CDER and CBER have considered public comments made during the December 11, 2018, public meeting and submitted to the docket in developing the draft guidance of the same title published on December 16, 2019 (84 FR 68460). The Agency received various comments to the docket in response to the publication of the draft guidance and has considered those comments in developing this final guidance. Changes made in the final guidance in response to comments include requests for additional clarity on the qualification process, support for the proposed time frames, and requests to reference specific programs' content element outlines in the guidance. This final guidance meets the Cures Act's requirement to finalize guidance on the section 507 qualification process and affirms the BEST glossary as the taxonomy for classifying types of DDTs. This guidance does not address evidentiary standards for purposes of DDT qualification. It also does not address the qualification of medical device development tools or other programs under the Center for Devices and Radiological Health oversight, which are not addressed in section 507 of the FD&C Act.

This guidance is being issued consistent with FDA's good guidance practices regulation (21 CFR 10.115). The guidance represents the current thinking of FDA on the “Qualification Process for Drug Development Tools.” It does not establish any rights for any person and is not binding on FDA or the public. You can use an alternative approach if it satisfies the requirements of the applicable statutes and regulations.
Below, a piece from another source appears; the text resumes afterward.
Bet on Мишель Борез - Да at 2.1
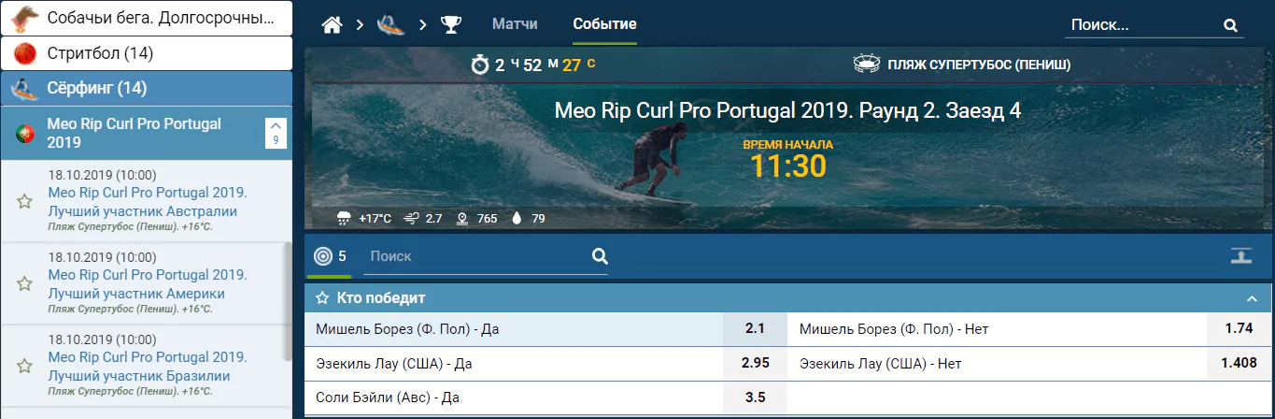 (755, 329)
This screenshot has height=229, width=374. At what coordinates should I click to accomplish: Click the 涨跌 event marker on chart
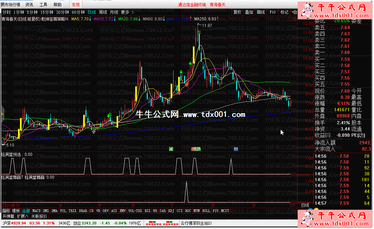(196, 149)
II. Paperwork Reduction Act of 1995

While this guidance contains no collection of information, it does refer to previously approved FDA collections of information. Therefore, clearance by the Office of Management and Budget (OMB) under the Paperwork Reduction Act of 1995 (44 U.S.C. 3501-3521). The previously approved collections of information are subject to review by OMB under the PRA. The collections of information pertaining to submissions of investigational new drug applications have been approved under OMB control number 0910-0014; the collections of information pertaining to submissions of new drug applications and abbreviated new drug applications have been approved under OMB control number 0910-0001; and the collections of information pertaining to submissions of biologics license applications in 21 CFR part 601 have been approved under OMB control number 0910-0338.

III. Electronic Access

Persons with access to the internet may obtain the guidance at either https://www.fda.gov/​drugs/​guidance-compliance-regulatory-information/​guidances-drugs,, https://www.fda.gov/​vaccines-blood-biologics/​guidance-compliance-regulatory-information-biologics,, or https://www.regulations.gov.